§ Set exercise A
In the passage on referential access below, rewrite the part from "If the features" to "an explicit way.", changing "scene" to "display".

§ Text excerpt

If the features of referential access seem to be determined by the complexity of the scene and of the perceived groups, as we will show in the second part of this paper, the difficulty of extracting referents belonging to different groups also seems to influence the characteristics of the referential effort. Indeed, it is easier to reference all the elements of a same group in a scene, than several percepts spread in different groups. In the first case, the salience of each group will influence the verbal and gestural accessibility. In the second case, the possible spreading of referents among different groups requires to build another group in an explicit way.

§ Set exercise B
Collect each line in the rows below that contains the string "Instruction".

Data items:
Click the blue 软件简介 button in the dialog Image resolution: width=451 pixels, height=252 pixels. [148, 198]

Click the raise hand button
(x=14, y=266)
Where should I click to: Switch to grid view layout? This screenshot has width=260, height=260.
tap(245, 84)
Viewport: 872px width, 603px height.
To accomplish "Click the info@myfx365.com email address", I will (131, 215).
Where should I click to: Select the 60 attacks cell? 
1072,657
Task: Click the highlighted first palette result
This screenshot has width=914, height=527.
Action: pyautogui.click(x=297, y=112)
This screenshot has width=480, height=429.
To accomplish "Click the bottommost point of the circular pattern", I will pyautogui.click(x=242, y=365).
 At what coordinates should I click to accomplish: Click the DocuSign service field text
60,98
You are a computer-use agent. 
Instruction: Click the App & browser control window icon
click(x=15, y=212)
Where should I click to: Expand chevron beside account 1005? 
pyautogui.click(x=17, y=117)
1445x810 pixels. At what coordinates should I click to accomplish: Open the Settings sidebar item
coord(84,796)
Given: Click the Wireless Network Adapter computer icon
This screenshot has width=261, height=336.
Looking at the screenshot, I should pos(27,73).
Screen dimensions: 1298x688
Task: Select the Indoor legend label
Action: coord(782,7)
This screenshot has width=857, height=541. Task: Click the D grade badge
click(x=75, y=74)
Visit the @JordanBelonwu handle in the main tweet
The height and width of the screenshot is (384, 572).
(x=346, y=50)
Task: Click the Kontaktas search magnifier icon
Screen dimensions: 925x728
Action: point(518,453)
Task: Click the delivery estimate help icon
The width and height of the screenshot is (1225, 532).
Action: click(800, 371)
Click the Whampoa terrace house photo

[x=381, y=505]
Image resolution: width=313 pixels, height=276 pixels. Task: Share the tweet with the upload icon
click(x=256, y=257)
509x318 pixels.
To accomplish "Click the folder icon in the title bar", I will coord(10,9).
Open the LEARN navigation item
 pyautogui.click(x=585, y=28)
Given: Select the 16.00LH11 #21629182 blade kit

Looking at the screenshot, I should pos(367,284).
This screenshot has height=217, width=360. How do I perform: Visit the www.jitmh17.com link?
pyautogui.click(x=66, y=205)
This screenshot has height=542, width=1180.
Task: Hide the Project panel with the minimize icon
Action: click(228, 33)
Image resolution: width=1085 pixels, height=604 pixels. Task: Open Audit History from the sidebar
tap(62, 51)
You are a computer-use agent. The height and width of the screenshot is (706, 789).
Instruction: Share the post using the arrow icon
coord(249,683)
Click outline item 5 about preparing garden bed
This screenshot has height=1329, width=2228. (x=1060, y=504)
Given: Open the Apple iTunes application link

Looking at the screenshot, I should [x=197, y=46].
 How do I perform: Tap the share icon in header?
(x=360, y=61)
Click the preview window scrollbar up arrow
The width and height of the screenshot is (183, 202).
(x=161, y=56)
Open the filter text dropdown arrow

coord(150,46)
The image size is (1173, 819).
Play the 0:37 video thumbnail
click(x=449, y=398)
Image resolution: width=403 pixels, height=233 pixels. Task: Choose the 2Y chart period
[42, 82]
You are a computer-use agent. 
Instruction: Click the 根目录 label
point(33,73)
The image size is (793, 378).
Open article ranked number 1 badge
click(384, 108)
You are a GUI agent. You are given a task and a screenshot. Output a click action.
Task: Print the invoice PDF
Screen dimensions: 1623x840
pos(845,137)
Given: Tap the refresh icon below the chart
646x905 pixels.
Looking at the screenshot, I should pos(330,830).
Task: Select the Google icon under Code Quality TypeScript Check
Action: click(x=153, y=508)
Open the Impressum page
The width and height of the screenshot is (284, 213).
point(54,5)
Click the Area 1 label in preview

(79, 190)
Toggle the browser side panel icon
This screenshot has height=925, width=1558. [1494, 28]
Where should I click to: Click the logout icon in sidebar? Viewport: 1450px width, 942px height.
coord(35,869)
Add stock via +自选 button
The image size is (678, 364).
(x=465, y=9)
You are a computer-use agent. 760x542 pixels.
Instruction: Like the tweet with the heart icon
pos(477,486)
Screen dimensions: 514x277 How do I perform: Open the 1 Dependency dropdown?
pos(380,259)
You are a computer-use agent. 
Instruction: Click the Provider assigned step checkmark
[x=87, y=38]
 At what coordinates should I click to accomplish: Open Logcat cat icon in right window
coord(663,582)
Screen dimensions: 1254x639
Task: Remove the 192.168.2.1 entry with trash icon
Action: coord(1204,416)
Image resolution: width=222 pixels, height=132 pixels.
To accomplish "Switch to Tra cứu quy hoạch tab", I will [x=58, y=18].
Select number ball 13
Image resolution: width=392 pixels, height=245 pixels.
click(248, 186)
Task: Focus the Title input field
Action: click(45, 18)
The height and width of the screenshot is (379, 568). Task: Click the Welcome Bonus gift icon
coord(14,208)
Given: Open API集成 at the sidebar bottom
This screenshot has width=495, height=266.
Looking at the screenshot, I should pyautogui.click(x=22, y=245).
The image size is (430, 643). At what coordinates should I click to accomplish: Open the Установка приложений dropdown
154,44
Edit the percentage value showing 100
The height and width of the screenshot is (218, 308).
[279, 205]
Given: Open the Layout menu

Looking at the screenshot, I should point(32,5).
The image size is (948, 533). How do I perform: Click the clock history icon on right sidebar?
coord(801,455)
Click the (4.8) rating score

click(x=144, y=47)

§ Worked solution A
If the features of referential access seem to be determined by the complexity of the display and of the perceived groups, as we will show in the second part of this paper, the difficulty of extracting referents belonging to different groups also seems to influence the characteristics of the referential effort. Indeed, it is easier to reference all the elements of a same group in a display, than several percepts spread in different groups. In the first case, the salience of each group will influence the verbal and gestural accessibility. In the second case, the possible spreading of referents among different groups requires to build another group in an explicit way.

§ Worked solution B
Instruction: Click the App & browser control window icon
Instruction: Share the post using the arrow icon
Instruction: Click the 根目录 label
Instruction: Like the tweet with the heart icon
Instruction: Click the Provider assigned step checkmark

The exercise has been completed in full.